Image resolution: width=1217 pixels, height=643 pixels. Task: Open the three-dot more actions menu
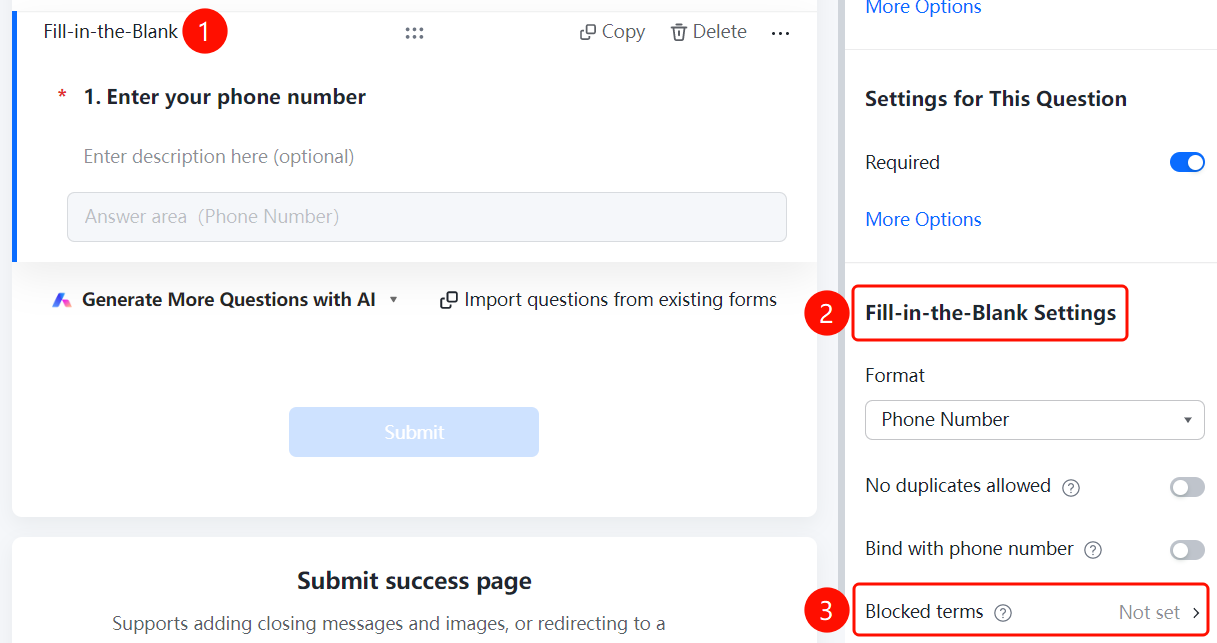781,33
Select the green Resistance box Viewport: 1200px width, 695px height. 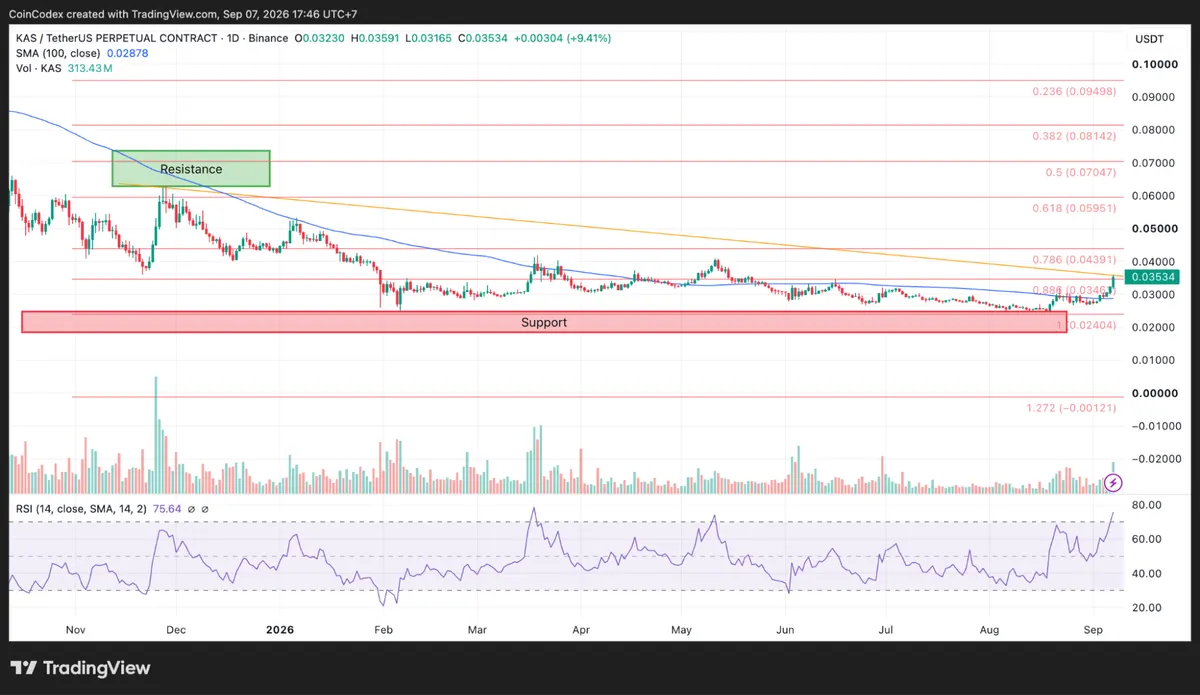point(191,168)
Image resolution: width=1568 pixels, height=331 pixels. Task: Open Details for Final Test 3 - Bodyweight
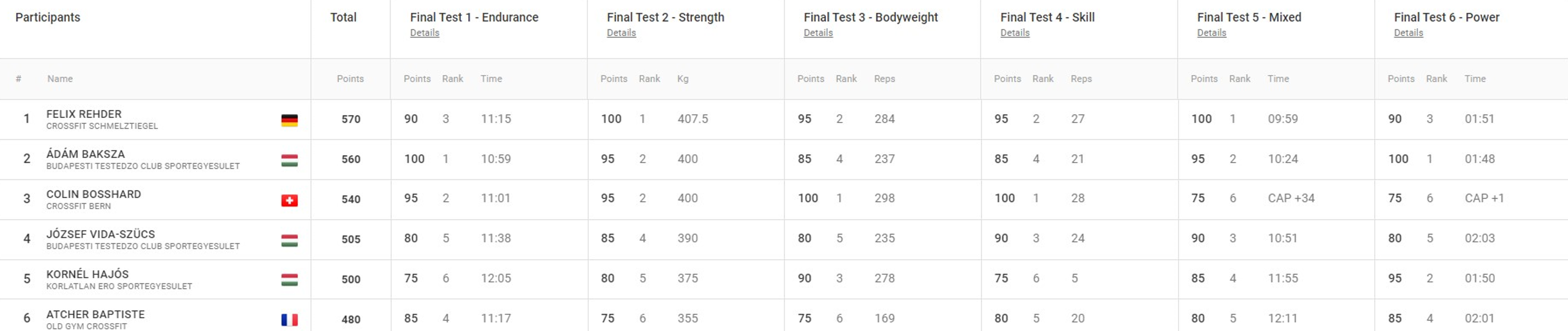pos(818,33)
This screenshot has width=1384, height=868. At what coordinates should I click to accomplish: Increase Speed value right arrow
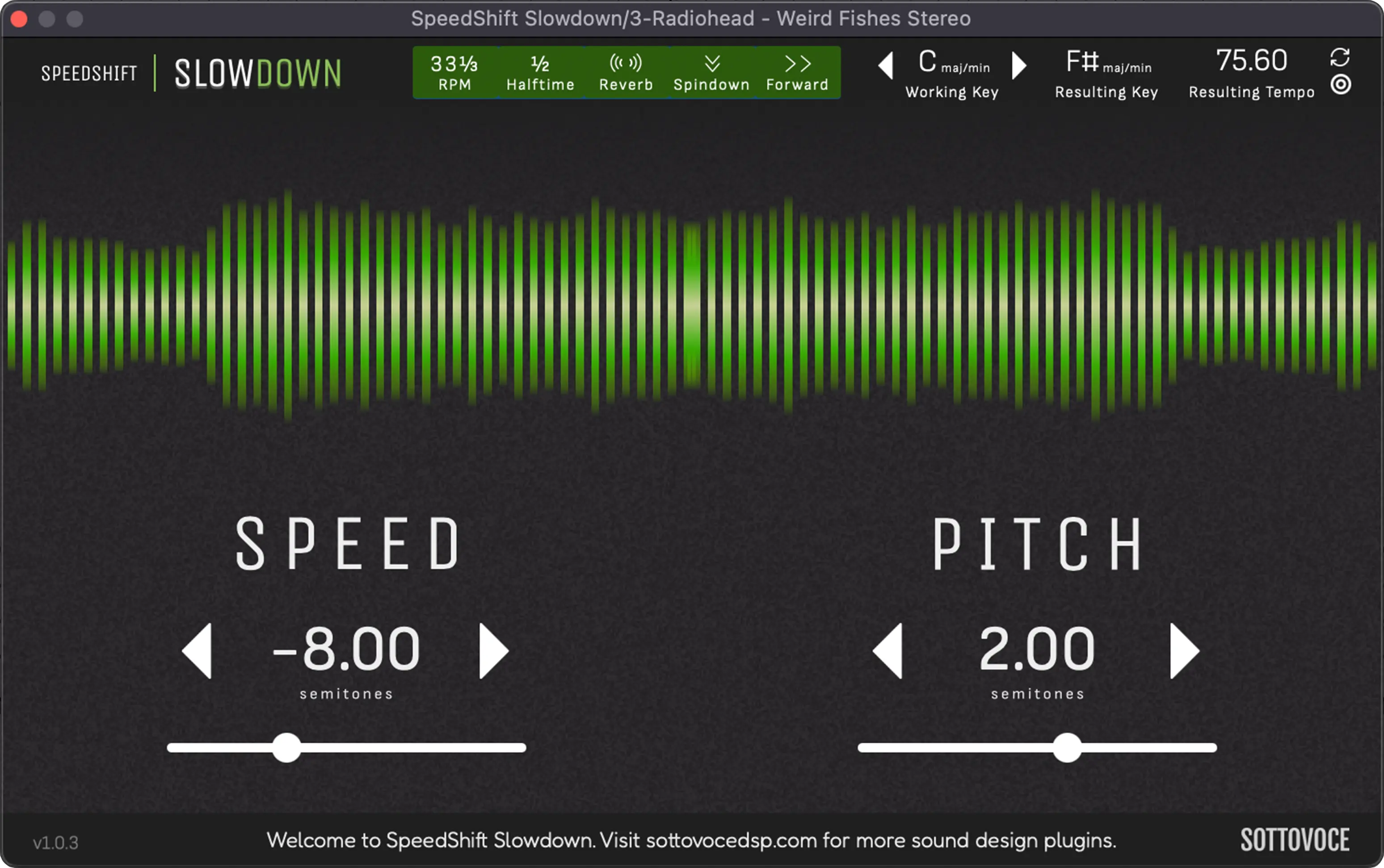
—————
The lines to be extracted begin at the line containing "Image resolution: width=1568" and continue through the final line of the material above, both ends included. Reproduce them exactly, without the pictures.

Image resolution: width=1568 pixels, height=331 pixels. Task: Open Details for Final Test 3 - Bodyweight
pos(818,33)
This screenshot has width=1384, height=868. At what coordinates should I click to accomplish: Increase Speed value right arrow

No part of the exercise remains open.